Sport | Fußball
09.04.2012

Österreich profitierte von Platinis Reform

Die Europa League war der Motor des Aufschwungs der heimischen Bundesliga.

Österreich war ein Gewinner der ersten Europacup-Reform von Michel Platini 2009: Die Europa League ist zur Plattform der heimischen Klubs geworden. In den vergangenen drei Saisonen konnten sich die Bundesliga-Vereine neun Mal für die Gruppenphase qualifizieren. Zum Vergleich: Vor der Installierung der Europa League gelang dies in der Champions League und im UEFA-Cup von 1992 bis 2009 nur zehn Mal.

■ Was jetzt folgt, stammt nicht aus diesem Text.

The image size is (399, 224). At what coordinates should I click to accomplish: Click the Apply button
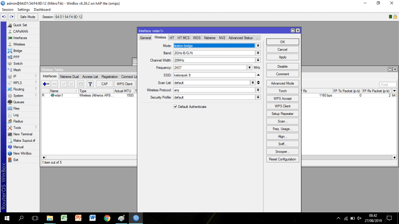point(282,57)
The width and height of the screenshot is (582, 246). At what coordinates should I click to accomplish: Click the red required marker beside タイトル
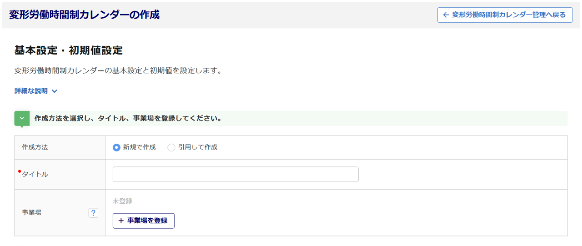[20, 171]
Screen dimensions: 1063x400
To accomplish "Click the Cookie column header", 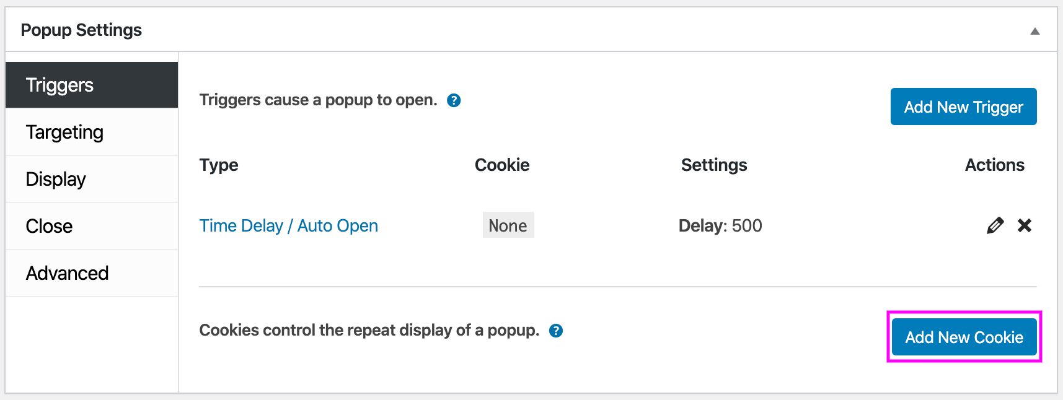I will 502,165.
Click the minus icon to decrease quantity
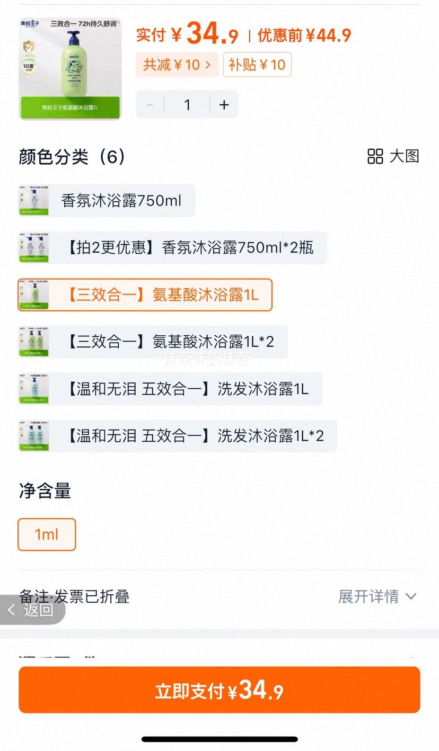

Auch die Verbesserung im UEFA-Länderranking von Platz 22 (2007) auf Platz 15 (2012) gelang nur dank der Erfolge in der Europa League. Österreich darf deshalb 2013/2014 mit fünf Klubs in den beiden Europacup-Bewerben teilnehmen.

Dies könnte nach der angedachten Abschaffung der Europa League anders sein: Österreichs Meister hätte dann zwar mit Sicherheit einen fixen Startplatz in der neuen Champions League, die ja auf ein Teilnehmerfeld mit 64 Klubs aufgestockt werden soll. Da aber davon schon zwölf Startplätze an die drei Topnationen gehen würden und auch die Meister der im Länderranking hinter Österreich klassierten Nationen fix dabei sein sollen, werden kaum noch vier Plätze in einer Qualifikation für die Bundesliga bleiben.

Weniger Startplätze im Europacup könnten gerade für Klubs wie Rapid und Austria gravierende Folgen haben. Denn Österreichs Vereine haben von der Europa League auch finanziell profitiert.